Like their Israeli counterparts, American ultra-Orthodox schools are depriving the young of the basic skills needed for the job market, an issue that came to the fore two years ago when New York state tried to enforce core curriculum standards on their schools. One study estimated that the youngest Haredi boys get about six hours a week of instruction of basic English and math, and even that paltry education comes to an end after they reach age 13.
This poses a threat to the long-term sustainability of the ultra-Orthodox lifestyle in the United States that the community will have to grapple with. In Israel, the Haredi society of learners is imposing a dangerous weight on the economy. The high level of poverty—about 52 percent for the ultra-Orthodox versus 21 percent nationwide in 2018 based on annual income of around $33,000 for a family of four—is a financial burden on the government. By denying its young a general education, Haredi society traps its members in a binary choice of perpetual religious study or low-paid work that contributes little to the overall economy or household income.
The problem will grow more severe in the years ahead, because high ultra-Orthodox birthrates are forecast by the government to increase their share of the population to one-third by 2065. By then, the high-tech knowledge economy Israel has today will have long faded away for lack of human capital to sustain it. More Haredim are working today than a few years ago but at jobs at the bottom of the skill and pay ladder.

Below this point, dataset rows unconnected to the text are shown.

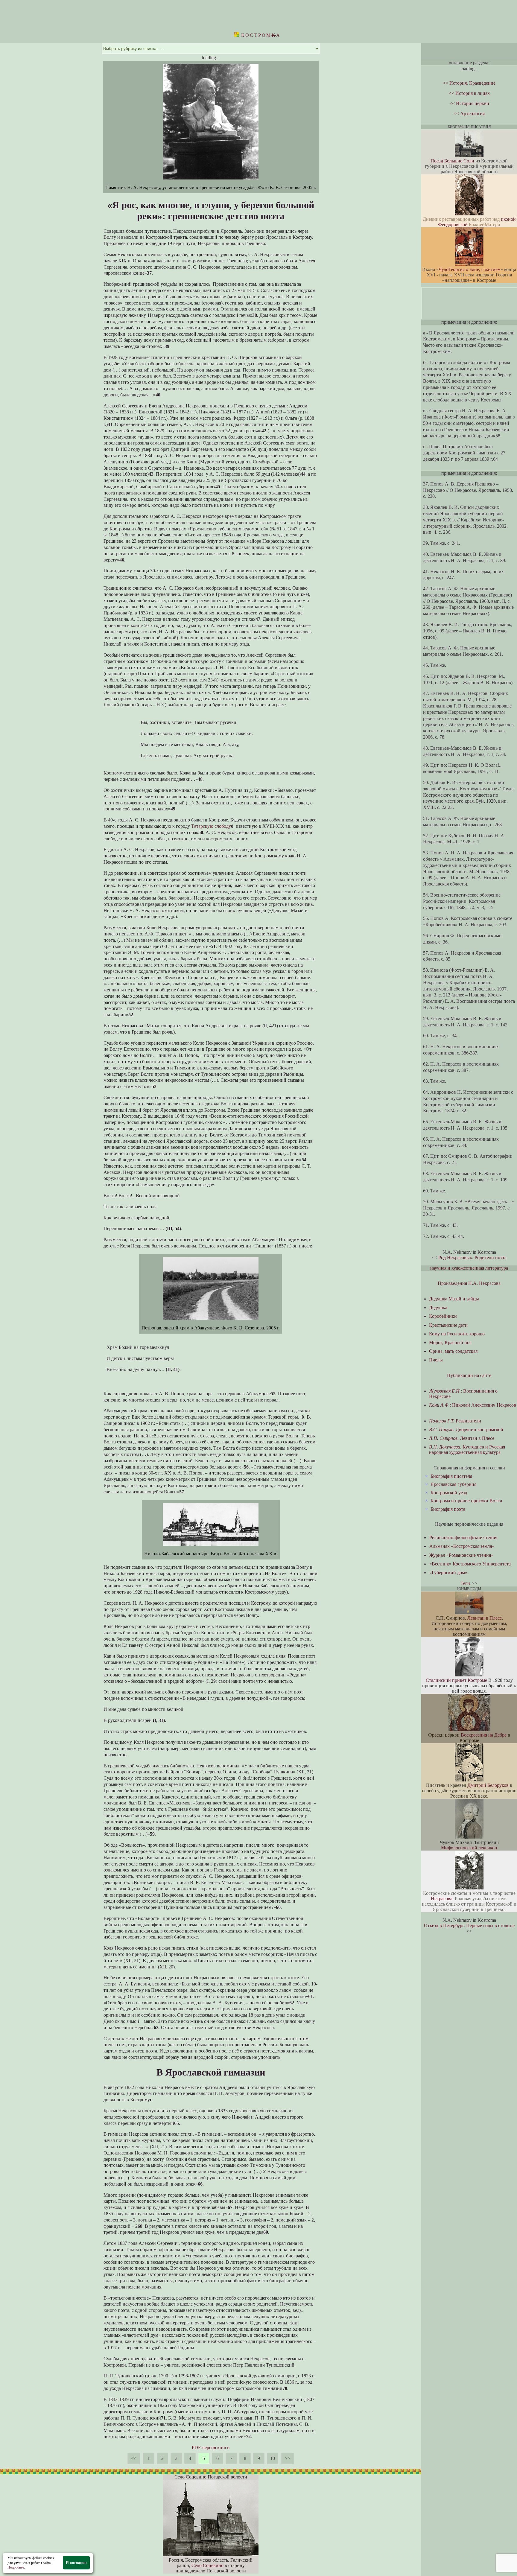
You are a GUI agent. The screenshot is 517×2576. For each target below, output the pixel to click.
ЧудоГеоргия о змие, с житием (470, 269)
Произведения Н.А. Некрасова (469, 1283)
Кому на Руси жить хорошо (457, 1333)
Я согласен (76, 2562)
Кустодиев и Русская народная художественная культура (467, 1449)
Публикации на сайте (469, 1375)
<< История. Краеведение (469, 83)
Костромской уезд (449, 1492)
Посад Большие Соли (452, 160)
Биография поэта (448, 1509)
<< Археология (469, 113)
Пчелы (436, 1359)
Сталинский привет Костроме (456, 1680)
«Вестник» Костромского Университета (470, 1563)
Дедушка (438, 1307)
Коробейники (443, 1316)
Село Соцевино (207, 2565)
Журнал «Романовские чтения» (461, 1555)
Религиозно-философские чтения (463, 1537)
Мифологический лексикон (469, 1847)
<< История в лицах (469, 93)
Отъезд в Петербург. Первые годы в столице (469, 1925)
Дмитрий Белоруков (488, 1785)
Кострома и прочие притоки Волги (466, 1500)
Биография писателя (451, 1476)
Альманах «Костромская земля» (461, 1546)
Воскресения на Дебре (484, 1734)
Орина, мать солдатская (453, 1351)
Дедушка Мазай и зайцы (454, 1298)
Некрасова (441, 1898)
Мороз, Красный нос (450, 1342)
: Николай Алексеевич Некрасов (472, 1405)
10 (272, 2458)
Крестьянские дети (448, 1325)
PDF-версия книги (211, 2447)
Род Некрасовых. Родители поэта (472, 1257)
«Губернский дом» (448, 1572)
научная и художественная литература (469, 1267)
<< (133, 2458)
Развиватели (455, 1420)
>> (287, 2458)
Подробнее (15, 2567)
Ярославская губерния (453, 1484)
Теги (465, 1583)
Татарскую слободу (211, 826)
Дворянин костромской (466, 1429)
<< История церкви (469, 103)
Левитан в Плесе (461, 1438)
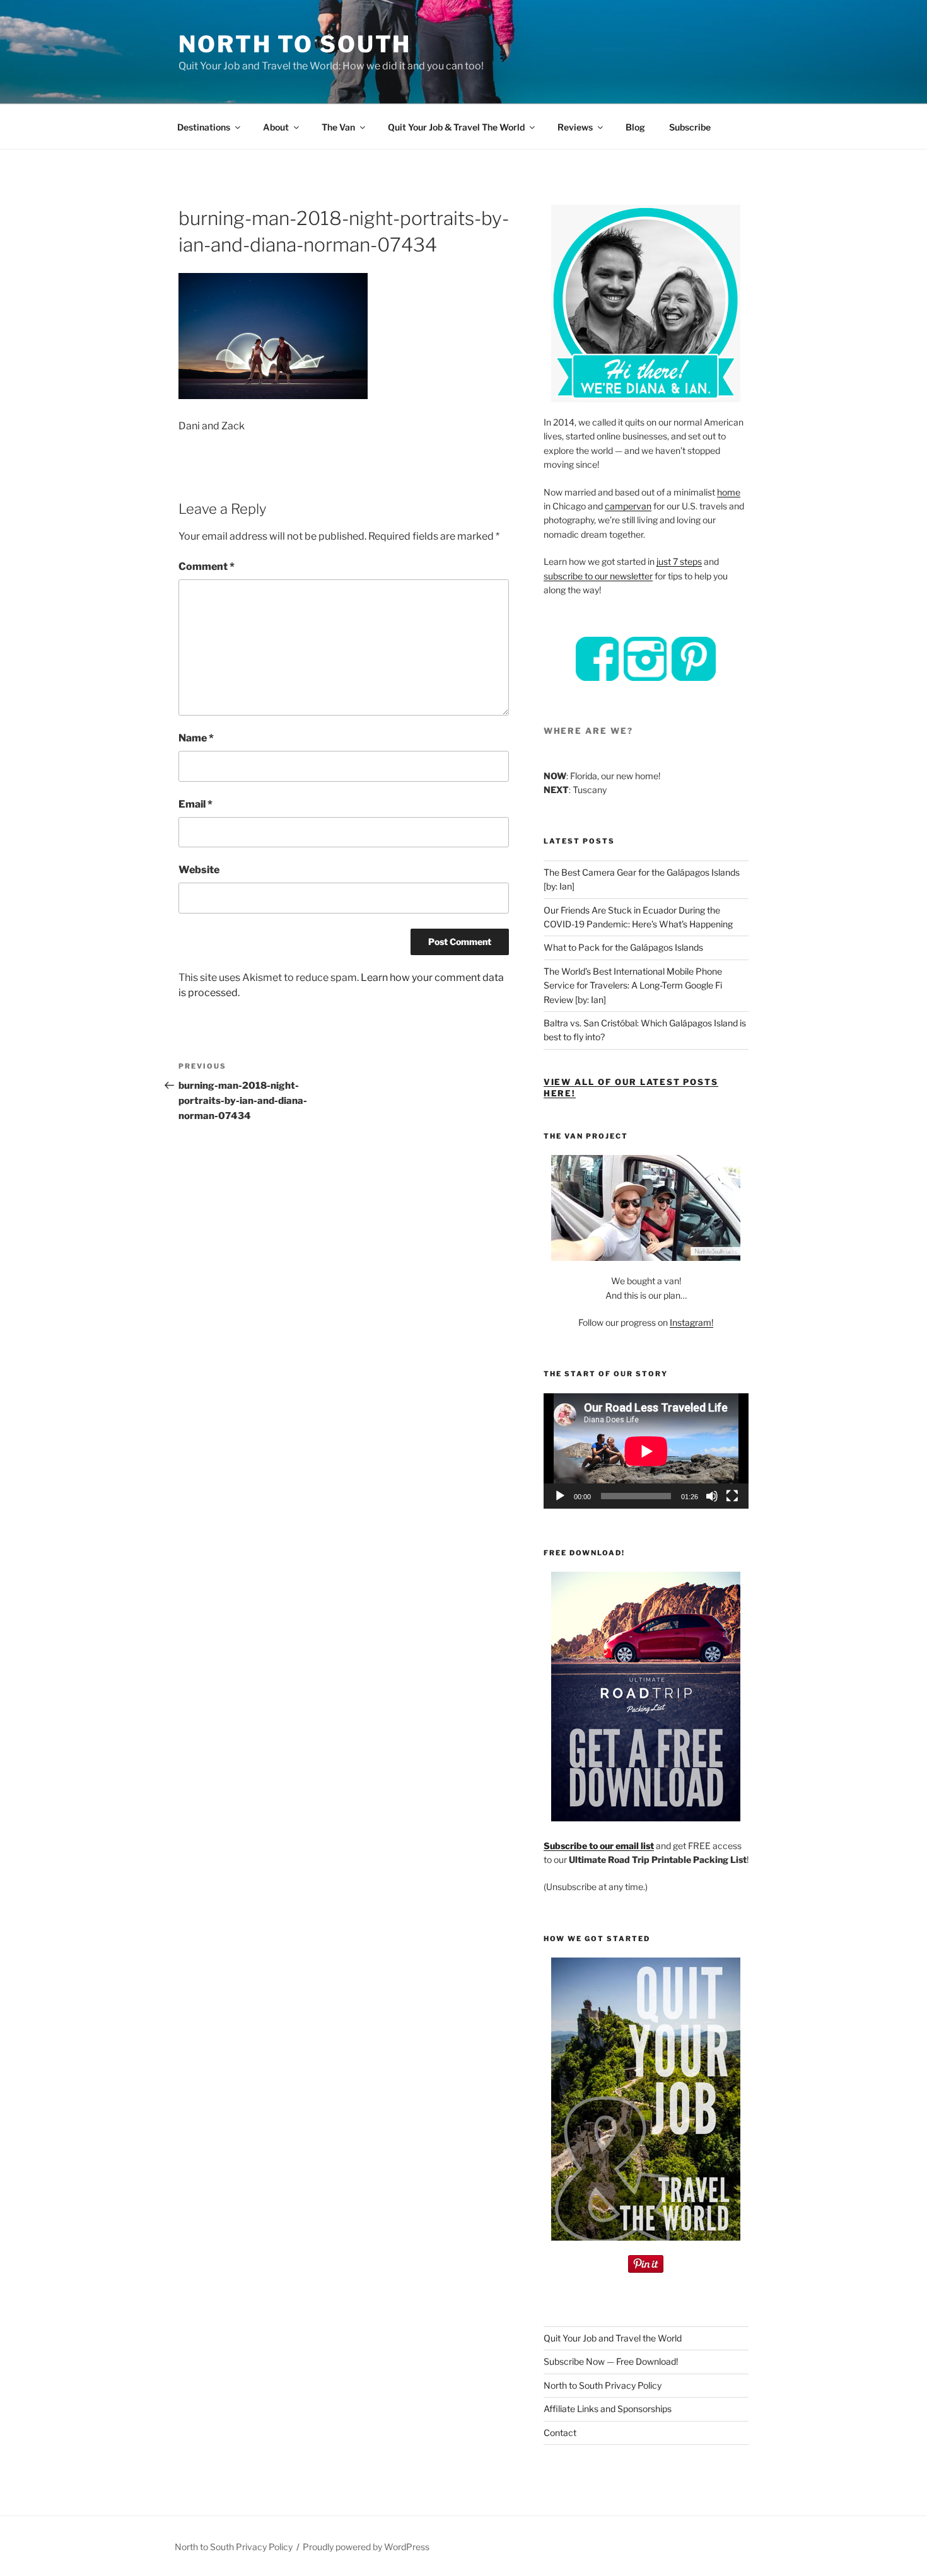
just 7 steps (679, 561)
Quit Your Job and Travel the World (613, 2338)
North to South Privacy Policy (603, 2385)
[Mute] (712, 1496)
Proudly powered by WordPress (366, 2546)
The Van (338, 127)
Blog (635, 127)
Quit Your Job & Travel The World (456, 127)
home (728, 492)
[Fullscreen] (732, 1496)
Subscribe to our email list (599, 1845)
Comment (206, 566)
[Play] (560, 1496)
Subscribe (690, 127)
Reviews (575, 127)
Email (195, 804)
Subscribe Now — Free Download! (611, 2361)
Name (196, 738)
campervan (628, 506)
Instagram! (691, 1322)
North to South (294, 44)
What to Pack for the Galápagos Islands (623, 947)
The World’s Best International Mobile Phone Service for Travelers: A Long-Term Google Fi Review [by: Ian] (633, 985)
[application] (646, 1451)
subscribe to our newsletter (598, 576)
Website (198, 870)
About (276, 127)
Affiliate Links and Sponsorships (608, 2408)
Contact (560, 2432)
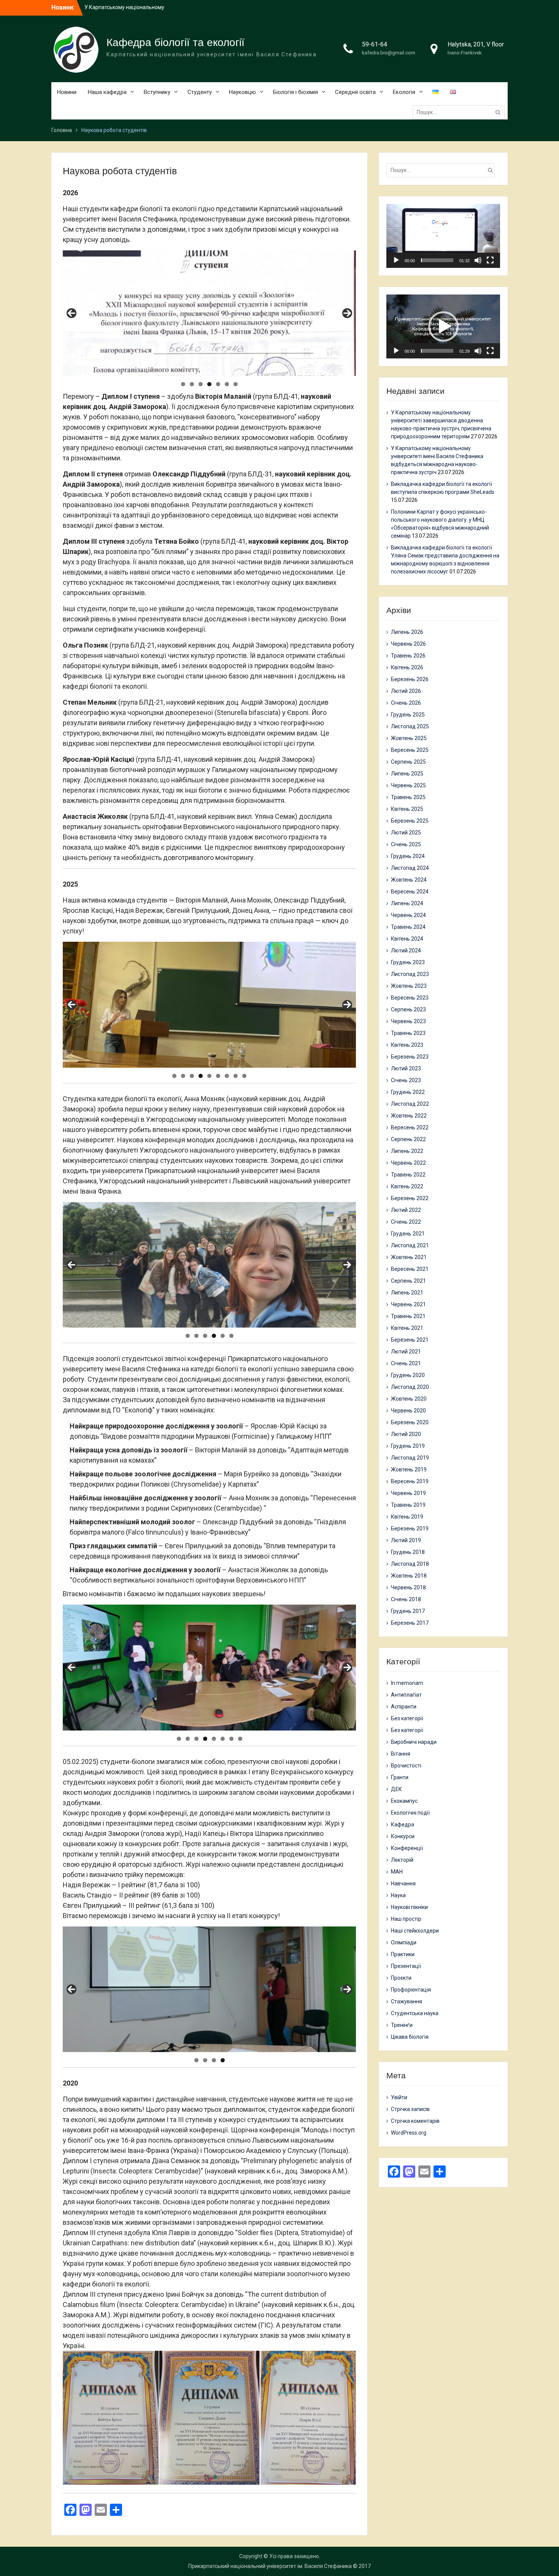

The ultra-Orthodox have been able to keep change at bay because they hold the balance of political power in Israel’s fractured parliamentary system. In September, Israel’s coronavirus czar had proposed imposing curfews on the most severely infected communities, nearly all of them Haredi or Israeli Arab. The ultra-Orthodox political leadership issued thinly veiled threats not to support Netanyahu at election time, and he quickly backed down. The result is that the entire country is now in lockdown.
Change will not come as long as Netanyahu remains in office and may not come when he leaves so long as ultra-Orthodox parties hold the key to political power. Perhaps a grassroots rebellion against the Haredi burden will emerge, but recent history doesn’t offer much hope.
Efforts to require Haredi men to be drafted flare up often but fade quickly. In Israel’s last election cycle, for instance, the former Netanyahu ally-turned-rival Avigdor Lieberman was able to briefly pose as a potential political kingmaker by capitalizing on the “equal burden” controversy, but by the time the last of three elections was over, the issue had taken a back seat to the coronavirus. No one has talked about the Haredi draft for months.
Israel’s only hope is that change will arise from inside the Haredi world. In a closed, tightly bound community, change won’t come easily, but the toll of sickness and death may be the catalyst.